What will occur if Aaron Murray gets injured.

Anonymous said...

Dr. Peter Venkman: I'm going to take back some of the things I said about you Egon ... (pulls out candy bar)

You, ... you've earned it

Marlon Brown struggled, to say the least, last season. After a strong spring, he is in line to prove he earned the 5 stars given to him by the recruiting service. After this season, will Mr. Hale be able to give him five starts as a Georgia player?

ChicagoDawg said...

David -- Great piece. Can you elaborate on your comment about Ealey having "gained a bit of a reputation for stirring the pot"? The Spring game swing at William is well known, but I was unaware about this developing reputation. Especially given the opportunity to exploit the Spike eye gouge affair, which he seemed to diffuse.

Anonymous said...

chicagodawg, I have heard that the Spikes eye gouge was part of a series of back and forth between the two and it was said that Ealey spit in his face before the gouge.
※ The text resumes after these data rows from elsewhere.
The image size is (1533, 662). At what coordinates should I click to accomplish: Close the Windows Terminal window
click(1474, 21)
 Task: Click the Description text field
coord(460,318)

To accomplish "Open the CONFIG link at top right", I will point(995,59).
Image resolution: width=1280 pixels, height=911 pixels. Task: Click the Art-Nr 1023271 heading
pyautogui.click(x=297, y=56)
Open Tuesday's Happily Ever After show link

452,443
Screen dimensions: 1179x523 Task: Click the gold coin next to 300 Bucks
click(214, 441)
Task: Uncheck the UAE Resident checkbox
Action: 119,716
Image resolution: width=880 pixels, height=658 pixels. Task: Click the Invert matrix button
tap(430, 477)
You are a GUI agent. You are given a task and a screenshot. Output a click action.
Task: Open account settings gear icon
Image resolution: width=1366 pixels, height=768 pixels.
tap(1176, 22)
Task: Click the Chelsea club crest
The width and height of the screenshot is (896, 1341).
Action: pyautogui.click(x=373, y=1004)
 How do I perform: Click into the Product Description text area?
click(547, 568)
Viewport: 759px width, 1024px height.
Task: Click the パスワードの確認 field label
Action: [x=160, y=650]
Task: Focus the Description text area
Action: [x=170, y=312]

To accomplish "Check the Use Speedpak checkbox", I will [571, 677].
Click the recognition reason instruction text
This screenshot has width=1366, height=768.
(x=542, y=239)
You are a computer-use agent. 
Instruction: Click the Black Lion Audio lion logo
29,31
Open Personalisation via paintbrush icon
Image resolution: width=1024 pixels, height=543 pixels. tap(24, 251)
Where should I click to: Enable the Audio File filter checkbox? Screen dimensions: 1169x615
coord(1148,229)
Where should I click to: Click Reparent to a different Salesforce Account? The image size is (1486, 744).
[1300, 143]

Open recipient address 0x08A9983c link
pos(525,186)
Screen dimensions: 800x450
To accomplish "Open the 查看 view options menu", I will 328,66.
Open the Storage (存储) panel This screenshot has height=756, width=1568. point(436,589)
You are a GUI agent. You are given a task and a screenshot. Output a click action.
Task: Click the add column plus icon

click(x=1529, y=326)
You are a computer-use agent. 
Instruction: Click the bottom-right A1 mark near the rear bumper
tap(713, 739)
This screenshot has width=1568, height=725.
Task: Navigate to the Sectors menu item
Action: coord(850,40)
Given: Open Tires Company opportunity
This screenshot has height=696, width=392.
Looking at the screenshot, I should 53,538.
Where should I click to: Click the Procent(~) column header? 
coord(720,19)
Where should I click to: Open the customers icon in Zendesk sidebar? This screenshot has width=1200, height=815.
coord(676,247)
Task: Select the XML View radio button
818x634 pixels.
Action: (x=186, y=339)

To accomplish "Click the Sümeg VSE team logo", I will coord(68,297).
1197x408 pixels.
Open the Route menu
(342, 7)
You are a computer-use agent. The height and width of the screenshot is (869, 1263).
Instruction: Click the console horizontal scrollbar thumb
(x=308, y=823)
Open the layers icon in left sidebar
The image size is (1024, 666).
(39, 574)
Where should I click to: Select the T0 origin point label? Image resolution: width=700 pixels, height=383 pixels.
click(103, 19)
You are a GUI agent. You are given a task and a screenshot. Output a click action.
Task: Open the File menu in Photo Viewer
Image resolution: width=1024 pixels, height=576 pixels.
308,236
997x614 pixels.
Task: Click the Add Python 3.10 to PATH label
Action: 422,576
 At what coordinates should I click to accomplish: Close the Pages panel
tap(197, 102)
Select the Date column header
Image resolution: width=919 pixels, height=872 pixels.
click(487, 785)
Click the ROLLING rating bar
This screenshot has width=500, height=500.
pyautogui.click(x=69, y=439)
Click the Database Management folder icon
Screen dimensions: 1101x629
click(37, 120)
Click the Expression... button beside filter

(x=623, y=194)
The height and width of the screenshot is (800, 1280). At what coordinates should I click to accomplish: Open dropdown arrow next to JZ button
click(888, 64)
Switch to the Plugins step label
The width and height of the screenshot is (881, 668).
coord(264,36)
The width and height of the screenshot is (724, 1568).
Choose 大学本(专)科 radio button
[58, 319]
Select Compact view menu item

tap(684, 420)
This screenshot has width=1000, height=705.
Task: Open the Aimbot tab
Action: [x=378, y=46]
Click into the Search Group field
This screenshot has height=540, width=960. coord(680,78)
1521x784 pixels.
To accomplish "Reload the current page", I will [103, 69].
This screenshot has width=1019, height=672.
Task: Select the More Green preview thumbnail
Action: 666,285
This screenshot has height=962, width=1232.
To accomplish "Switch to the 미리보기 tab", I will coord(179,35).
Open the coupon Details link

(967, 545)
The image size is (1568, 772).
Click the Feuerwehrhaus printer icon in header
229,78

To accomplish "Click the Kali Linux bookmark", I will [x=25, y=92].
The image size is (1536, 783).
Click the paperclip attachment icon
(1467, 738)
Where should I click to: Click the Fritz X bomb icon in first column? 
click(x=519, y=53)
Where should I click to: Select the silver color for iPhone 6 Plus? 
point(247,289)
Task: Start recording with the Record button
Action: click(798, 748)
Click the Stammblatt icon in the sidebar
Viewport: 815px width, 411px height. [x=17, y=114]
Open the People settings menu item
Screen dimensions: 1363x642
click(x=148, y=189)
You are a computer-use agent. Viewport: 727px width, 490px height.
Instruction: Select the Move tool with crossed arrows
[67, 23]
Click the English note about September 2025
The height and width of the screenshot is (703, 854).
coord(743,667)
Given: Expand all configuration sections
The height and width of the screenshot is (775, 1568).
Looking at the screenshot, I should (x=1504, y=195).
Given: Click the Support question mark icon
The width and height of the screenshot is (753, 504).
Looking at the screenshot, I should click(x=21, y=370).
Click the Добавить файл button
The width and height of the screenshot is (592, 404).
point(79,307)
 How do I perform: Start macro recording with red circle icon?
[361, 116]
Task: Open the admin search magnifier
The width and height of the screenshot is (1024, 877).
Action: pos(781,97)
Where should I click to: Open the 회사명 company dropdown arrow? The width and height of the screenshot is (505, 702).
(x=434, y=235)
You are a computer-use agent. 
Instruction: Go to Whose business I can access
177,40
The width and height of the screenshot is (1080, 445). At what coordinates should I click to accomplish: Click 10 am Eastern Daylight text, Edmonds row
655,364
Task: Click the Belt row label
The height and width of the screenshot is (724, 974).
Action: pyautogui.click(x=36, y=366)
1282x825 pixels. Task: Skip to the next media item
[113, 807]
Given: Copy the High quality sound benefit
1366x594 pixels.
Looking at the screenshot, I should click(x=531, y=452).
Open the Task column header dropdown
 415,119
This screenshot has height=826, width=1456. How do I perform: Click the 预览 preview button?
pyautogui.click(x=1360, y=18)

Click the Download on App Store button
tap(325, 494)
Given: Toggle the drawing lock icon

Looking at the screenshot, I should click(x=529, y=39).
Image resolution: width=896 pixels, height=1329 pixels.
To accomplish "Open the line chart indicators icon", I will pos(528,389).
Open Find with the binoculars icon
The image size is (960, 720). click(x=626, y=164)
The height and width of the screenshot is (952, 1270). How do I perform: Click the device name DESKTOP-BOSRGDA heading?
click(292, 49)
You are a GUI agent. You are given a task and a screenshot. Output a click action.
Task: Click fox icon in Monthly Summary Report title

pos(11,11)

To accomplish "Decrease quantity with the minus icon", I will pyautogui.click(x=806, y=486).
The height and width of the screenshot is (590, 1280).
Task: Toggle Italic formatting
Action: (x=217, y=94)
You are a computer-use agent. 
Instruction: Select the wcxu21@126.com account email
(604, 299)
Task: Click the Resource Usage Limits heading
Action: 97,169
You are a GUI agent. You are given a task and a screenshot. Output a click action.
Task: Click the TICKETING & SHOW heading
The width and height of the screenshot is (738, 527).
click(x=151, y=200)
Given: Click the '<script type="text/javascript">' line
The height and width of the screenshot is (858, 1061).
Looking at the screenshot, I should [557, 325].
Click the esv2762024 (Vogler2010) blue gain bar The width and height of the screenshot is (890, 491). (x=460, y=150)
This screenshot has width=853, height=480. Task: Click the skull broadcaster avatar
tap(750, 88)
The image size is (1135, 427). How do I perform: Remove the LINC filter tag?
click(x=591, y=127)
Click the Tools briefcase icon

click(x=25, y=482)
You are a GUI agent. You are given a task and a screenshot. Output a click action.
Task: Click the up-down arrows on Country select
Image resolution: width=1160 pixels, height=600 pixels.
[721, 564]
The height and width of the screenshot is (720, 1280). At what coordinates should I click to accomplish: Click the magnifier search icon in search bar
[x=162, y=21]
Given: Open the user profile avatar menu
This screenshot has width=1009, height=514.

So his diffusing the situation may have been his not wanting his role in it to get out. That's just what I have heard, take with a grain of salt.

unweaned lil pup said...

I guess Ben Jones name being left out was due to not fitting neatly into a GB quote. Personally, I would rather read in-depth analysis of the OL, such as what changes will occur if Sturdivant is indeed ready-to-go. But thanks for using a format which highlited the GB stuff, made it easy to skip over while looking for real FB info.